*What to do:* Transcribe the entries below with complete accuracy, excluding the pictures.

*Source data:*
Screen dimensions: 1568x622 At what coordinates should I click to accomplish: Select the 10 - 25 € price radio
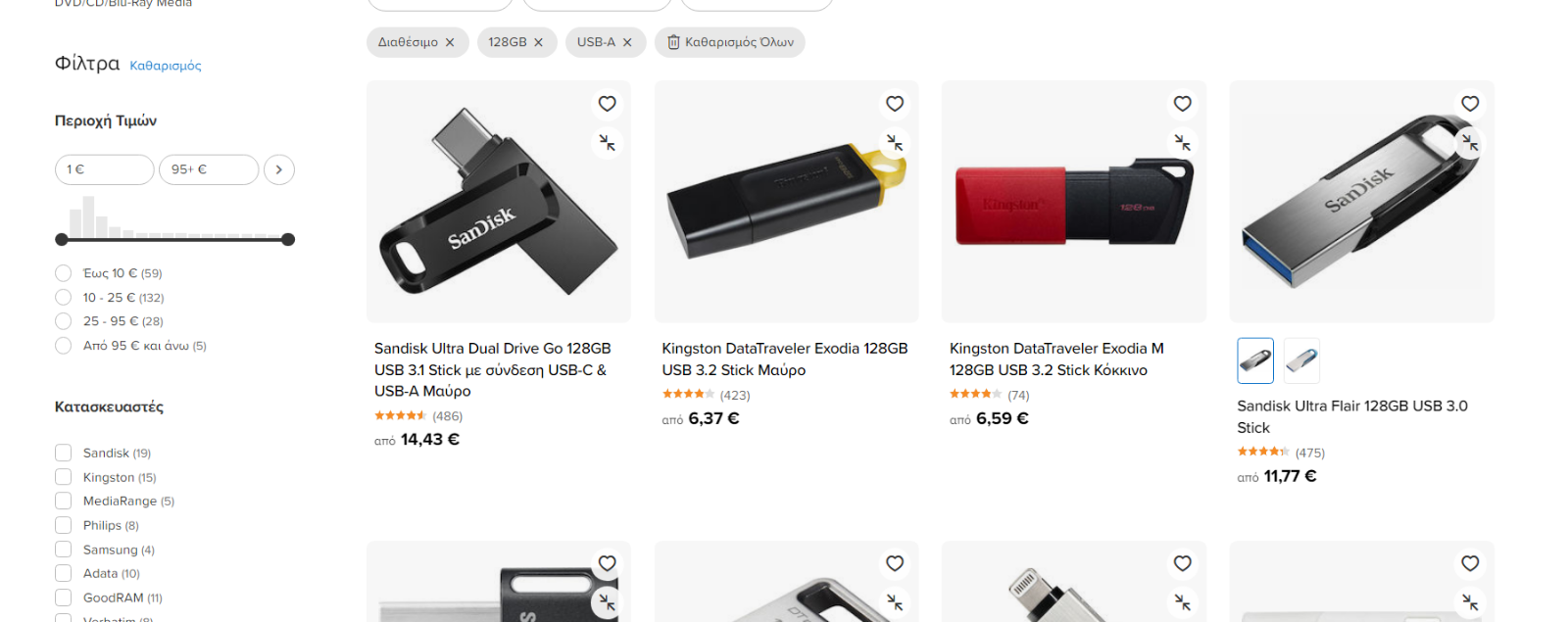64,297
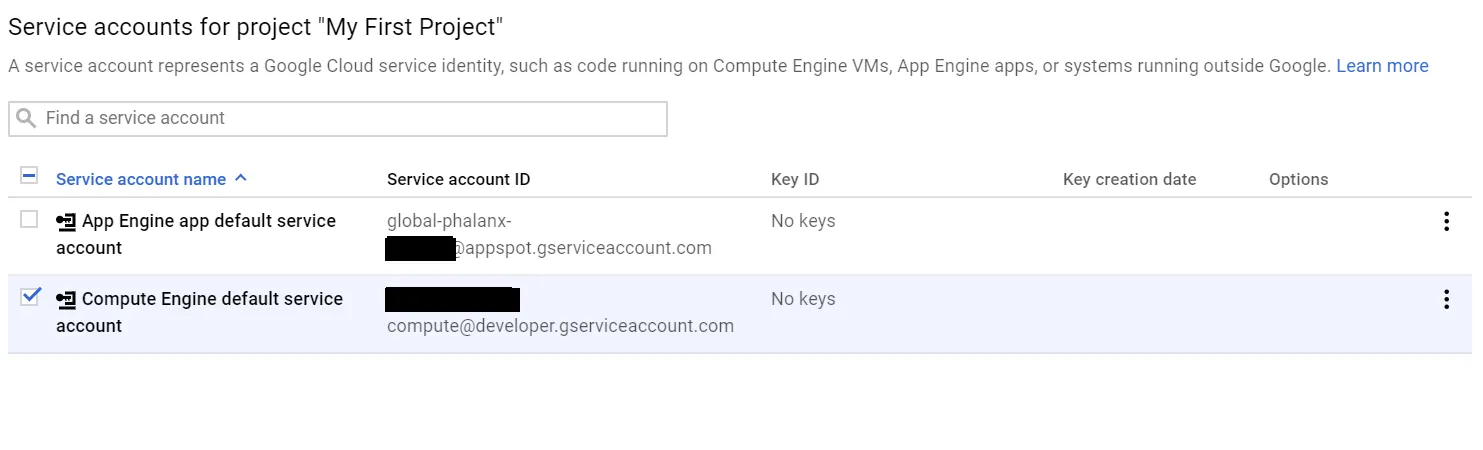Click the appspot.gserviceaccount.com account ID
1483x450 pixels.
[x=584, y=248]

*Finished task:*
Screen dimensions: 1568x622 At what coordinates should I click to accomplish: Select the 10 - 25 € price radio
64,297
Click the appspot.gserviceaccount.com account ID
1483x450 pixels.
[x=584, y=248]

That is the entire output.